Summer
still has a solid month to go, but ask any parent or student: it’s over.
School
buses will be cruising our neighborhoods, shuttling kids off to another school
year. Community pools will be closing,
even though we’ve got a good four – six! – weeks of warm weather ahead. What’s the point in staying open if your
customer base is spending those days sitting behind desks? College students are away from home, leaving
empty rooms in family homes. Homework
will soon become a regular part of life for parents and students alike.
School
supplies have been amassed, teacher assignments delivered, new shoes
purchased.

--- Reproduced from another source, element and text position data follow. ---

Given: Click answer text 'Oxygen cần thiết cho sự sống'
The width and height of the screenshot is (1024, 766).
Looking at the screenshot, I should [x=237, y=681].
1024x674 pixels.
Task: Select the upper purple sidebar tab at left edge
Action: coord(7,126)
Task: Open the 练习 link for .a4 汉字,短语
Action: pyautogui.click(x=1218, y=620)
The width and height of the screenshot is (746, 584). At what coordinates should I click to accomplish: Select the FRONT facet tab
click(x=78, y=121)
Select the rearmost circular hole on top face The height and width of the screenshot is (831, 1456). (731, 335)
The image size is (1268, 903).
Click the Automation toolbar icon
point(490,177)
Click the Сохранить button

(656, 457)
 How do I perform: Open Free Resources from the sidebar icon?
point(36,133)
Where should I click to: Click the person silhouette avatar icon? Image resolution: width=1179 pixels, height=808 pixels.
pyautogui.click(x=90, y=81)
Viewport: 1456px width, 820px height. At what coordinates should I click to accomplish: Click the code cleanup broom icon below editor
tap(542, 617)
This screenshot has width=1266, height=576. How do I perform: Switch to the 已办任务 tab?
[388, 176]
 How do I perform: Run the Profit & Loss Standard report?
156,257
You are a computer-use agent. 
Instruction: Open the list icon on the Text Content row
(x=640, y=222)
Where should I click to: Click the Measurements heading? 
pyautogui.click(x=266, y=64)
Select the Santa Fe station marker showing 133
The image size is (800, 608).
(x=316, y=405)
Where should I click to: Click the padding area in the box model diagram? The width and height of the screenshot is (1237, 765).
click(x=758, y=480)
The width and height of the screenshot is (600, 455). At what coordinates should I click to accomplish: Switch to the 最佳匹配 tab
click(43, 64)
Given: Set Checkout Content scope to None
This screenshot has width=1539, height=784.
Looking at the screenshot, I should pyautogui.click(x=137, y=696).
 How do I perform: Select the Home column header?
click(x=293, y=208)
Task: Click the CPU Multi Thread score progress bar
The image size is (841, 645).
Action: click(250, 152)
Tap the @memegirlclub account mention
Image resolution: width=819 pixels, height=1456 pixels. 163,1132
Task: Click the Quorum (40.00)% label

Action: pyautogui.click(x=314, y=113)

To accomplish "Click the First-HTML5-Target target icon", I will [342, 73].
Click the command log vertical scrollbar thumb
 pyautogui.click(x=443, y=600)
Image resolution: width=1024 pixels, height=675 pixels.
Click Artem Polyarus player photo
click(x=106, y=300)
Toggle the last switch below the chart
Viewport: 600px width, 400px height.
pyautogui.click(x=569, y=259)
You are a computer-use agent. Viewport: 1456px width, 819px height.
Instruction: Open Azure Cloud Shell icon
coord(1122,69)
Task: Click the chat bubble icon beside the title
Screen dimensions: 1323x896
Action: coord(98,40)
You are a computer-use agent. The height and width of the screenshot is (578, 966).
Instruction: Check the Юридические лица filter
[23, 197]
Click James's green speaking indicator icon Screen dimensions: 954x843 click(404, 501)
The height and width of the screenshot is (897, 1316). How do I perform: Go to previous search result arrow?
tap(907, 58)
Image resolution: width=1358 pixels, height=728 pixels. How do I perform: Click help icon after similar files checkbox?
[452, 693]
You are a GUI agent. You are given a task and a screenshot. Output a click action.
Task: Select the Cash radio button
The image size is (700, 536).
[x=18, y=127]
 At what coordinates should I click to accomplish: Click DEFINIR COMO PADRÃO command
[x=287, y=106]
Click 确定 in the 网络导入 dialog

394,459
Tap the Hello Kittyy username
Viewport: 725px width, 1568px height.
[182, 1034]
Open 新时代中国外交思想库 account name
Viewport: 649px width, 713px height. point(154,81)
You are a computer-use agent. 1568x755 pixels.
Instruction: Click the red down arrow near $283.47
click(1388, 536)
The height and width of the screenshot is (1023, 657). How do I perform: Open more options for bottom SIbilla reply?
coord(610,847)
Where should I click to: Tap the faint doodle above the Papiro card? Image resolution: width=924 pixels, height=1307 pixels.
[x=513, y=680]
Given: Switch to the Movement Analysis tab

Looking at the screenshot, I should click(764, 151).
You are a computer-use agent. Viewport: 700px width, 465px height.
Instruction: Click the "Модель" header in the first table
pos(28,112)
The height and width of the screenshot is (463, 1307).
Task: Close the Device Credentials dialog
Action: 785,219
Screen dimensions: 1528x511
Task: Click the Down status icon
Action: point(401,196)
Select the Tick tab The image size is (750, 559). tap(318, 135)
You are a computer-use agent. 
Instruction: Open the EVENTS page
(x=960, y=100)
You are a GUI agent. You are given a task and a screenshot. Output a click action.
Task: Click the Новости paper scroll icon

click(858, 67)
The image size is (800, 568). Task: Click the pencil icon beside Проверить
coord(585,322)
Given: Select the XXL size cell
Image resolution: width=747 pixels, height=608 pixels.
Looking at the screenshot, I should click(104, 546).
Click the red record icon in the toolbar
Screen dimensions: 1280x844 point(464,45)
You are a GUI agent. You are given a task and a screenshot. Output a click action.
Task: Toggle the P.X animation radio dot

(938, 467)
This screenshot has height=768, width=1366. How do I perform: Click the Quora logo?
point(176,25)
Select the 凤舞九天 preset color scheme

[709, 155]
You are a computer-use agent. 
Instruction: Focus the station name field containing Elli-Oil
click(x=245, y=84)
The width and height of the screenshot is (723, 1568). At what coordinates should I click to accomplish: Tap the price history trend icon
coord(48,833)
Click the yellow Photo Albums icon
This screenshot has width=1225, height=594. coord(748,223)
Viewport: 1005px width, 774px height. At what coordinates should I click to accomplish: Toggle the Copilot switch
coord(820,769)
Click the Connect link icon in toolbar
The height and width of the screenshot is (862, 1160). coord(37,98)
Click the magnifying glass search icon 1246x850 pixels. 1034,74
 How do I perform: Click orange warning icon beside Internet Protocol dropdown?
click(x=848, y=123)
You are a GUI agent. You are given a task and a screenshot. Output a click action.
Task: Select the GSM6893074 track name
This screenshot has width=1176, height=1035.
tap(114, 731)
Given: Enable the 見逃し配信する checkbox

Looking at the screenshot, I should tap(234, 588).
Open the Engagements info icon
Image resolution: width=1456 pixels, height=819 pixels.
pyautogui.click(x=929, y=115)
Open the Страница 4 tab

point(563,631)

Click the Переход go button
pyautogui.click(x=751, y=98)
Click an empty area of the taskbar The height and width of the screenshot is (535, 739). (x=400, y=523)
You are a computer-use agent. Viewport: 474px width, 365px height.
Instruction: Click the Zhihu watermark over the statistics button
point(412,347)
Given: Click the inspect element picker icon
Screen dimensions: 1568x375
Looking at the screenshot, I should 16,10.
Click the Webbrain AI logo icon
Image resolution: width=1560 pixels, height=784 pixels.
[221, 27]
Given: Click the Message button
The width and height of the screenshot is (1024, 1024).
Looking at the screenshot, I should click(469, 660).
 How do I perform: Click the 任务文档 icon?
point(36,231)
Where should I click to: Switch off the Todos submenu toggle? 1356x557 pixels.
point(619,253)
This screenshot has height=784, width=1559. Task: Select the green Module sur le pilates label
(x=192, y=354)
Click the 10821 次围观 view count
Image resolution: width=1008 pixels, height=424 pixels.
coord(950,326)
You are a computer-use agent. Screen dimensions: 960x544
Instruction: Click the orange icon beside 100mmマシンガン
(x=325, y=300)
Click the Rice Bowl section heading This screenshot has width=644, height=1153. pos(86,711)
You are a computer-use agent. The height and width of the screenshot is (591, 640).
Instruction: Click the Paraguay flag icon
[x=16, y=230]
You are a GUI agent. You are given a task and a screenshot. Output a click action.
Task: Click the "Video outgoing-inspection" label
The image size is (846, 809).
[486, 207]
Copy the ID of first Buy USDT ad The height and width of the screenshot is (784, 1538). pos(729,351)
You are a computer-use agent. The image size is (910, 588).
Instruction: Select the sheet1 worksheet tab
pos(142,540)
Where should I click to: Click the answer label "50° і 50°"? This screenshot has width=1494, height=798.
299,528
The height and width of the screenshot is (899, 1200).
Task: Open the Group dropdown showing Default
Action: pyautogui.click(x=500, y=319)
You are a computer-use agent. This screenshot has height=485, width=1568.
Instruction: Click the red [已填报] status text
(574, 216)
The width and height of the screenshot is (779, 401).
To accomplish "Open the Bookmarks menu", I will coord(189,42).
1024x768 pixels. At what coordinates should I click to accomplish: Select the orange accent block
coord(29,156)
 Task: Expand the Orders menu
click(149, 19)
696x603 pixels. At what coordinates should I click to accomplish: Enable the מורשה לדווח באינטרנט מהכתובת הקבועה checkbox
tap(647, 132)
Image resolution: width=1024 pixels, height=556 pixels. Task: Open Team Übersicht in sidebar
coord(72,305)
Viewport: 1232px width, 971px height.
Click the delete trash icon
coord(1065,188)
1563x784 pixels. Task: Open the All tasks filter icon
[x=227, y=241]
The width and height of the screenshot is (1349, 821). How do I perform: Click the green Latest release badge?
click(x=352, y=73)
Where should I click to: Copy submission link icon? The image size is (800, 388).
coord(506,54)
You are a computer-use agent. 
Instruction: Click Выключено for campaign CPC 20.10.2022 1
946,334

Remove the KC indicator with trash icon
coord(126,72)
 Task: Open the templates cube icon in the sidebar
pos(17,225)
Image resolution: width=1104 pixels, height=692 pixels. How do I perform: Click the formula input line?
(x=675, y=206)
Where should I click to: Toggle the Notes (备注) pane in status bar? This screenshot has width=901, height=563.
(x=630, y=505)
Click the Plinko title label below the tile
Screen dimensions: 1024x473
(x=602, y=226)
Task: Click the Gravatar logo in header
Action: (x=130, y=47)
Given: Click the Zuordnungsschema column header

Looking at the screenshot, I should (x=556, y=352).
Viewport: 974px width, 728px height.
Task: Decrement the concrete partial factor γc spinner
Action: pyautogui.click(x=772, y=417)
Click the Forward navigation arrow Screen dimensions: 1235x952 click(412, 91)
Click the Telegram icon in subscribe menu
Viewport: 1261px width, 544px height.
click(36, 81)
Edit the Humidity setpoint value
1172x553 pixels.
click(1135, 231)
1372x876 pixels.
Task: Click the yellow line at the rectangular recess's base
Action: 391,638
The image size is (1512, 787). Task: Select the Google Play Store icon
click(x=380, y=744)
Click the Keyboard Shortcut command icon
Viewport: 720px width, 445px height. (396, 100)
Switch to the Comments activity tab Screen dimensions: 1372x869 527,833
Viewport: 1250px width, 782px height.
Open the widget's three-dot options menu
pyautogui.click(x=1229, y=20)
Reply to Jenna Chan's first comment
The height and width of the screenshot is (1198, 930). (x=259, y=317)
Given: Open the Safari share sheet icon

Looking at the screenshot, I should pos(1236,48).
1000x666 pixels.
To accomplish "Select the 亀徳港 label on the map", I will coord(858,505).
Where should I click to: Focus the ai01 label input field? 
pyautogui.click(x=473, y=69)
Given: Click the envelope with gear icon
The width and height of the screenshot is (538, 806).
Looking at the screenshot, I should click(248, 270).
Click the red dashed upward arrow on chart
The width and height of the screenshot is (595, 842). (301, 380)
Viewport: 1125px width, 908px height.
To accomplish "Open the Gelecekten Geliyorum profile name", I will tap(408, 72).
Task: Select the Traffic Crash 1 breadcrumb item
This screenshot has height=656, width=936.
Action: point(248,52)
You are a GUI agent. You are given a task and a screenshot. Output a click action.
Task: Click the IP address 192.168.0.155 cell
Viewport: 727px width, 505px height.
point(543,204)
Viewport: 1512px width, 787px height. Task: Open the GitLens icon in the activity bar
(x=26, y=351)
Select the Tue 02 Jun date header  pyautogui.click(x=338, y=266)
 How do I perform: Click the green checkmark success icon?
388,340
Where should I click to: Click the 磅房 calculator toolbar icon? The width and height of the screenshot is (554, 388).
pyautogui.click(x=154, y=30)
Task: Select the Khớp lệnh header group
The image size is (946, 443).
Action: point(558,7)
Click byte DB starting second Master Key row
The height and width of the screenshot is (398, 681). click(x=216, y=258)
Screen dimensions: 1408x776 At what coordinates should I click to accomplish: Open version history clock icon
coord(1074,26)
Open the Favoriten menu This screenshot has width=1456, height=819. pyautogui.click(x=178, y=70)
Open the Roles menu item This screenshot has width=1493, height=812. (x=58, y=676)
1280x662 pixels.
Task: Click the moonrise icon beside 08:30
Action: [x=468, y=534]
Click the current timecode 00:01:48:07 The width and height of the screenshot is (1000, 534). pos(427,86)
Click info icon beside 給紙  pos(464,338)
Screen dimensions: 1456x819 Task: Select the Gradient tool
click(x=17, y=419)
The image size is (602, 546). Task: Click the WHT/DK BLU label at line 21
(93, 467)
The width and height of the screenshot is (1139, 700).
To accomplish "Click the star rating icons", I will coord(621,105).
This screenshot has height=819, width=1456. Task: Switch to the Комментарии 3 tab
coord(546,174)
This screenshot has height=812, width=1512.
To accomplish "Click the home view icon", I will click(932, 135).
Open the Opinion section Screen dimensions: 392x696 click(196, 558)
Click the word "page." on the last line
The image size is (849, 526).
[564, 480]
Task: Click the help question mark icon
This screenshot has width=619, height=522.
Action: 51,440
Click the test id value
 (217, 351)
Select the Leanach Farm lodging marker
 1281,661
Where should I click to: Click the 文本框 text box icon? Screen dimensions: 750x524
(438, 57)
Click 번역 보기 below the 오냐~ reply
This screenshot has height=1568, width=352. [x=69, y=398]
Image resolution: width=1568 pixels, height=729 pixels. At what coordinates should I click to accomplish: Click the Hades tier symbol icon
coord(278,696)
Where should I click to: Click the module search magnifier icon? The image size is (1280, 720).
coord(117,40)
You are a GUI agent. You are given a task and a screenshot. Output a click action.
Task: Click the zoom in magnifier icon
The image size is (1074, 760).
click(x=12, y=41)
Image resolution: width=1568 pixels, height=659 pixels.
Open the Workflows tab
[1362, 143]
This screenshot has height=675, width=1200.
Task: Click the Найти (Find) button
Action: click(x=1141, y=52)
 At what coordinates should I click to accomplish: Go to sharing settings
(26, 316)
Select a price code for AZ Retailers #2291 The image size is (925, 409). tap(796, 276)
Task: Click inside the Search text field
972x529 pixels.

What is it about the summer
that makes kids’ feet grow a size or two?
It’s only a few months.
Kids
advance into a new phase over each summer; it amazes me how much they grow and
change from June to August. Their
friendships change, they learn new skills, they have new adventures. Over summers in the past my kids have learned
to ride a bike, saw Mount Rushmore, first walked to their friends’ houses
unsupervised. They’ve mastered a particularly
difficult video game, done back flips off a diving board, and learned how to do
laundry. By August, my kids are totally different people; they are older,
wiser, bigger.
I
talk to a lot of moms every day; these are my people, my tribe. We get each other. We all agree that summer is wonderful, that
our kids grow so much during this time, that even though we will miss the free,
unstructured days of summer, we look forward to the first day of school. We love it and hate it. Beyond the bravado, the gleeful countdowns, we
are wistful.
I
always find myself a little bit more emotional during these last few days
before the school year starts. Though my
kids may feel like I enjoy the back-to-school season a little too much, it
makes me sad. It may be the knowledge
that my calendar will suddenly become important; no more will I forget the date,
what the day is. We will be on stricter
schedules; bedtimes and mealtimes will be less flexible. We will be driven by more than what kind of
ice cream to eat tonight.
What
I am mostly sad about is that things change so much when summer ends. The people who were around me all summer long,
who I saw grow and learn, will no longer be here every day. Family dynamics change when a new school year
starts. Things become more serious,
faster-paced. Change is not always bad,
but how it makes everything so different
is what sort of hits me at the end of summer.
Summer
is a sentimental season, and I’d like to stay in it for a while longer. I like
knowing that we are making memories that will stay with us for the rest of our
lives, like knowing that my kids will remember that they learned how to ride a
bike, saw Mount Rushmore, and learned back-flips during summer.
When
I look at it this way, I guess I do want them to grow up, no matter how hard that
may be on me.
*******
Oh Andrea...Toss those kids a pop tart and throw em on the bus. LOL... just kidding. nice read.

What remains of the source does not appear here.